Set to make its first public appearance at the Philips booth (3N500) in Barcelona, the new 5000 Series builds on the widely deployed Philips Signage 4650 line, bringing higher processing performance, updated connectivity, and improved brightness for applications across retail, transportation, corporate, education, and public venues.
At the core of the platform is an octa-core Android 14 professional SoC with a built-in 6 TOPS (Tera Operations Per Second or Trillion Operations Per Second) NPU, enabling AI workloads to run directly on the display without burdening the main CPU or GPU. PPDS said the architecture is designed to support emerging AI-driven use cases while maintaining smooth playback and system stability for conventional signage.

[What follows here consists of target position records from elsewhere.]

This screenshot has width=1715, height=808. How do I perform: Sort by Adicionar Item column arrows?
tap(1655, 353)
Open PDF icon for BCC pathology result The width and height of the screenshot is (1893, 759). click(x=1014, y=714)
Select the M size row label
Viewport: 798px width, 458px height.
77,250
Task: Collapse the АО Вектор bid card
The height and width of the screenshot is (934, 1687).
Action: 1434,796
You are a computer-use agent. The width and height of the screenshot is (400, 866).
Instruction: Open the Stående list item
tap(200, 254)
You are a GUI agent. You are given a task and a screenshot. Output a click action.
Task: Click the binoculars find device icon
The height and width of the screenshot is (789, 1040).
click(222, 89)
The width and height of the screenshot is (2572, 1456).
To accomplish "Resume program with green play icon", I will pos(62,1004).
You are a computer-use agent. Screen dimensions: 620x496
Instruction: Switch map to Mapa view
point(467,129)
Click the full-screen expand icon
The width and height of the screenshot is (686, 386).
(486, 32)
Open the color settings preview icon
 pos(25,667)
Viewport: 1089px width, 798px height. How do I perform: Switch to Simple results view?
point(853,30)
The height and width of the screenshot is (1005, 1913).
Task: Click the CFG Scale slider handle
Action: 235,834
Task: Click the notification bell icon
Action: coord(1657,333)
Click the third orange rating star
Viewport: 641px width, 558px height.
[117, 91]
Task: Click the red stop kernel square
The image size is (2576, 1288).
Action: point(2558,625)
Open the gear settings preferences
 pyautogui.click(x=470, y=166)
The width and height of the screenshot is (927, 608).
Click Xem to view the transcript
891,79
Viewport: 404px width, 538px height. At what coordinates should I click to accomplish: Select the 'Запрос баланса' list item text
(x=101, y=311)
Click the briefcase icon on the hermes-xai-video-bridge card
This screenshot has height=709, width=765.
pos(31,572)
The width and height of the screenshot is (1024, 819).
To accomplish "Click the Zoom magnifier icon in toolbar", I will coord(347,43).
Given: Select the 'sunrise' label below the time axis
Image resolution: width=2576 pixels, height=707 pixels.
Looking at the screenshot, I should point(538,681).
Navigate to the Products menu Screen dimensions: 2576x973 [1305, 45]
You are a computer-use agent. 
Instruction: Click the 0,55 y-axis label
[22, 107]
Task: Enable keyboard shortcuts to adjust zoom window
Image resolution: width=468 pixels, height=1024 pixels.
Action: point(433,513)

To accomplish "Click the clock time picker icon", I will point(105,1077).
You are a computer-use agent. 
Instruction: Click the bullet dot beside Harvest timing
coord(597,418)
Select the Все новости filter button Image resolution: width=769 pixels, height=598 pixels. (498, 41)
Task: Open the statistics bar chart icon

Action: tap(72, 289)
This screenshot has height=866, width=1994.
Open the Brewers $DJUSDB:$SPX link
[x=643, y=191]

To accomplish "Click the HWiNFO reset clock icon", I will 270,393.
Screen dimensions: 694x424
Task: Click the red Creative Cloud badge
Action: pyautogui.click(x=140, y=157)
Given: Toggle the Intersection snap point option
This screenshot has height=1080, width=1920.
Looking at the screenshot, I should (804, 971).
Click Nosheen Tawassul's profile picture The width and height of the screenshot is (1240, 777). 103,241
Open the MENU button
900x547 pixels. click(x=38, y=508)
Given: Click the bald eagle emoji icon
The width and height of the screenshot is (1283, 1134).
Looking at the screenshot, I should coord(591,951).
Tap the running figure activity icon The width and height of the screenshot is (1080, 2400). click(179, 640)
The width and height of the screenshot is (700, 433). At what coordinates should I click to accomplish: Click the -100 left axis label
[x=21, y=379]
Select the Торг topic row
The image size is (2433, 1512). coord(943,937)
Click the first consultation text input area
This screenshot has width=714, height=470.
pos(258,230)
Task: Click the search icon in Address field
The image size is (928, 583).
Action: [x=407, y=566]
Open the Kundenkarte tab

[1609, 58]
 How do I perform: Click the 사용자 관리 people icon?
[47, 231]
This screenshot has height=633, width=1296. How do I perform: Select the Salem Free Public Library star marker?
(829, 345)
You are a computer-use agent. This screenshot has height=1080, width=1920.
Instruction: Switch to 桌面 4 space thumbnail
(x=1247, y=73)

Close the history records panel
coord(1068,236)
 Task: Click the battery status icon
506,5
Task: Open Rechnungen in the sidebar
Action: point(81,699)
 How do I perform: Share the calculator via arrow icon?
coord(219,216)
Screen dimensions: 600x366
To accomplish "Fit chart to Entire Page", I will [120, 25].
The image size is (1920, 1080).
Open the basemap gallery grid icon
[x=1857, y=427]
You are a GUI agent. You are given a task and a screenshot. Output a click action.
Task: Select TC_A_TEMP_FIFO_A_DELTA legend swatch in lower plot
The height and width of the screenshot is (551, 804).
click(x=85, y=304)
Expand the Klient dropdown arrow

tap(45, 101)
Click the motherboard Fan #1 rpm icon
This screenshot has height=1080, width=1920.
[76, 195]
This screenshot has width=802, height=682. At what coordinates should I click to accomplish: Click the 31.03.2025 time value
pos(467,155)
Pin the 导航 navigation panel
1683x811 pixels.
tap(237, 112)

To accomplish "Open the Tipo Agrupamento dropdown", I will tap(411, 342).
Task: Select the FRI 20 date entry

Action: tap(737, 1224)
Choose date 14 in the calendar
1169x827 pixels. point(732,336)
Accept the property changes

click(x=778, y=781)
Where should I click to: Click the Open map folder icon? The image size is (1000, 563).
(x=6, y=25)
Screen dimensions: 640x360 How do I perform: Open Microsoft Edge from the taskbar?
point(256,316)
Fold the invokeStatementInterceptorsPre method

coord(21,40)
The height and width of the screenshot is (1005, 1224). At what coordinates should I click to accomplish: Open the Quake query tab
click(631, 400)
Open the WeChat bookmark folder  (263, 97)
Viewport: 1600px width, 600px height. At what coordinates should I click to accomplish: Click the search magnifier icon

The portrait- or landscape-mountable displays will be available in sizes ranging from 32 to 98 inches, delivering up to 600 nits of brightness. Built for continuous operation, the series includes Failover technology that automatically switches to a backup source if the primary fails, a feature designed for mission-critical environments such as airports and transit hubs.
- The redesigned Philips Signage 5000 Series delivers advanced UHD image quality with higher processing performance
The 5000 Series runs on an upgraded Android 14 platform with integrated HTML5 and a Chromium-based browser, allowing content and applications to be installed directly on the display without an external media player. The line is also compatible with PPDS’ Philips Wave cloud ecosystem for remote monitoring, firmware updates, playlist management, and power scheduling. Connectivity options include LAN, Wi-Fi, optional 4G, HDMI, Displayport, USB-C, and RS-232.
PPDS is highlighting sustainability gains, citing reduced power consumption compared to the previous D-Line generation and a modular design that allows key components to be replaced, extending product life and reducing electronic waste.
In practice, the sustainability narrative in professional displays is increasingly being defined less by absolute wattage reduction and more by performance per watt and lifecycle efficiency. As vendors push higher brightness, larger screen sizes, and now on-device AI processing, the focus is shifting to delivering significantly more compute and visual capability within similar power budgets, while extending product lifetimes and reducing the need for external hardware.